While the demand for the hottest toys is particularly high this time of year, shoppers are competing against a growing army of bots. For years, scalpers have taken advantage of software robots to scoop up event tickets, but now scammers are employing the same tactics to cheat Christmas shoppers, explained MSNBC anchor and economics correspondent Ali Velshi back in 2017.
Bots are frequently used on in-demand commodities including trendy trainers and the latest gaming consoles. Using sophisticated software algorithms, they scrape retail websites for a particular item, then zip through checkout faster than any human ever could. Some can even get around CAPTCHAs, which are the tools used to differentiate between real users and automated users, such as bots.

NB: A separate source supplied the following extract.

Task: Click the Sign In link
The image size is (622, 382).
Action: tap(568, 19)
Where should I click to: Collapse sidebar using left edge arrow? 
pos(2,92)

In 2016, the Better Online Ticket Sales Act, also called the BOTS Act, outlawed using bots for ticket scalping. In 2021, the US federal government announced settlements with three alleged violators totalling around $3.7 million. One thing was clear, Grinch bots had still somehow managed to avoid the measures intended to stop them from buying all the good stuff before actual human beings.
But in 2021, things started to go south for the cyber Whoville haters.
During the last week of November 2021, lawmakers introduced the Stopping Grinch Bots Act, which would expand on the 2016 BOTS Act and extend to e-commerce, banning bots from bypassing digital retailers’ security measures. The bill in itself isn’t new—lawmakers previously proposed it in November 2018 and 2019, but it died in the US Congress both times.
Speaking to The Hustle, Chuck Bell, advocacy programs director for Consumer Reports explained it’s not uncommon for consumer protection legislation to move slowly due to power disparities between industry trade groups and consumer organisations. “If other interest groups are indifferent or opposed, it often takes us longer to get our bills over the finish line,” he said.
“This bill seeks to stop Cyber Grinch greed from ruining kids’ holidays,” Senator Richard Blumenthal (who introduced the legislation along with fellow Senator Chuck Schumer) said in a statement. “New tools are needed to block cyber scammers who snap up supplies of popular toys and resell them at astronomical prices. Price gouging hot toys by Grinch bots should have zero tolerance.”
However, with Congress facing urgent deadlines to avoid a federal government shutdown and a debt limit default, the bill didn’t get enough time to save this year’s Christmas. Oh well, I guess there’s always next year.